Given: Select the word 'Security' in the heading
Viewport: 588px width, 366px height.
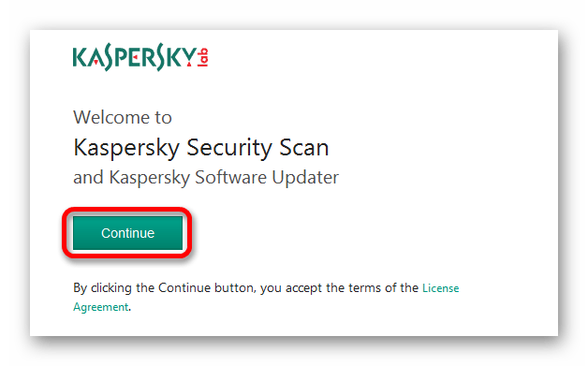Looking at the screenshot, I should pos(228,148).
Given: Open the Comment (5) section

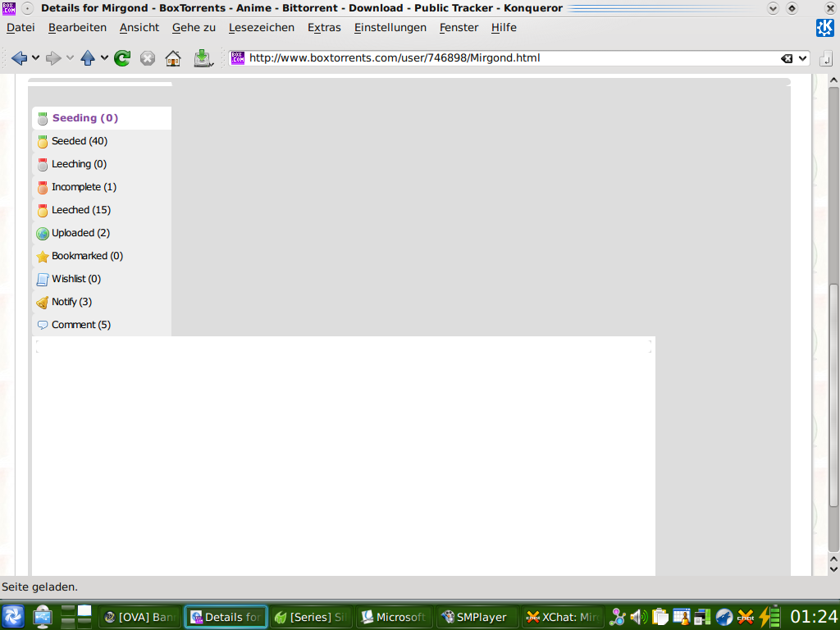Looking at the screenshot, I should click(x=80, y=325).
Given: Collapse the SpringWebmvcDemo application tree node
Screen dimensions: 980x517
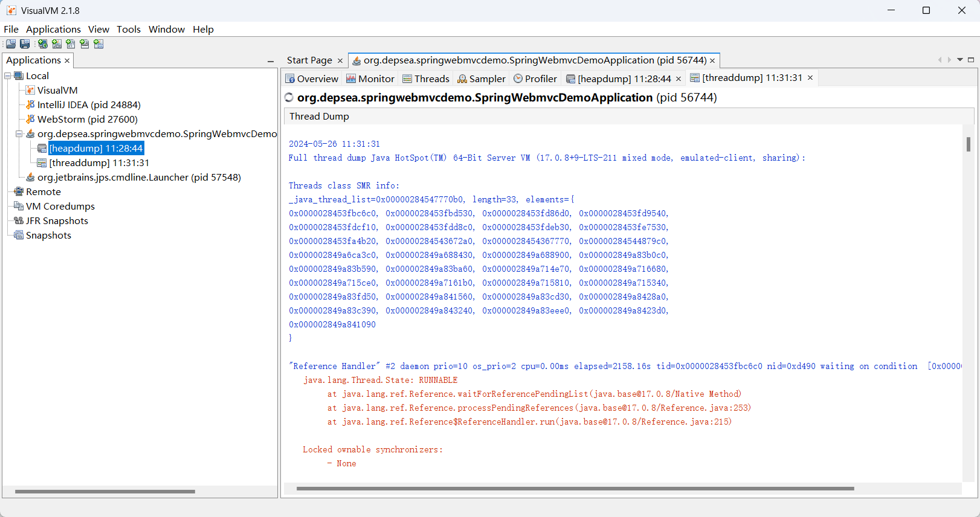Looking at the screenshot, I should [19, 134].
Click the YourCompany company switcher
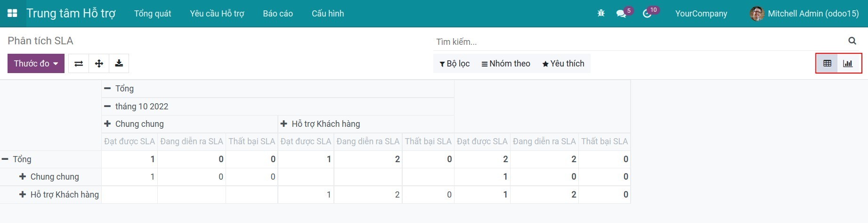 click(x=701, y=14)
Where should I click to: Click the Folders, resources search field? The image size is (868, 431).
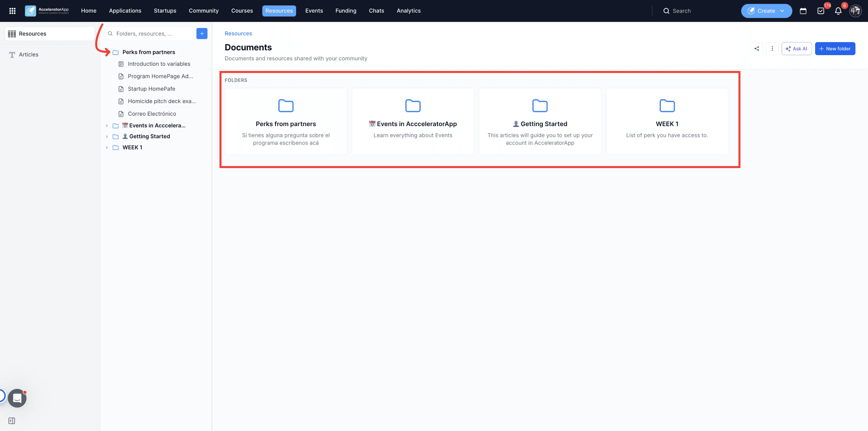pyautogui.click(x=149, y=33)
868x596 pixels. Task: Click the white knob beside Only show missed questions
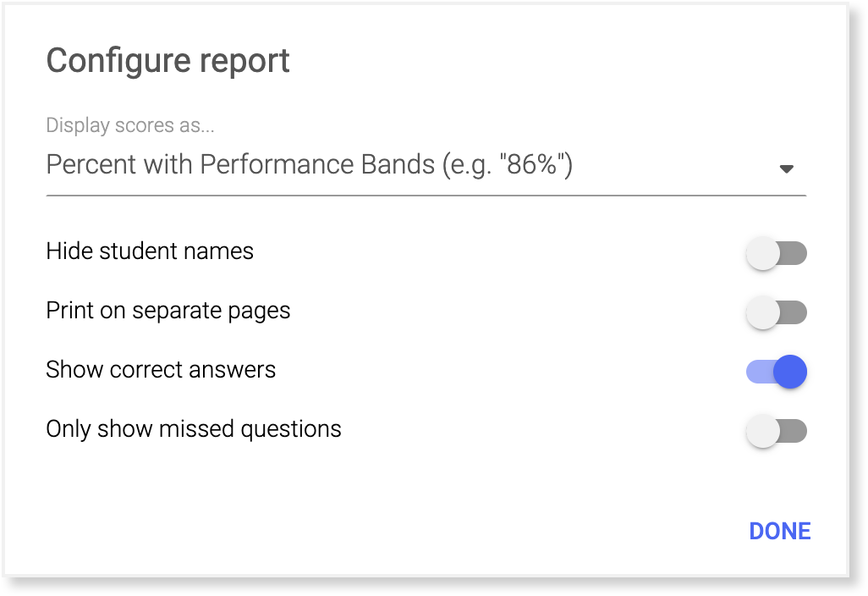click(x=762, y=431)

- - - -

▸ WHAT IS NEEDED: Only the lines from the start of the material to the line with "Given: Collapse the", inclusive, belong in the answer, printed exactly and free of pictures.

▸ ANSWER SECTION:
Given: Select the word 'Security' in the heading
Viewport: 588px width, 366px height.
Looking at the screenshot, I should pos(228,148).
Given: Open the Comment (5) section

Looking at the screenshot, I should click(x=80, y=325).
Given: Collapse the SpringWebmvcDemo application tree node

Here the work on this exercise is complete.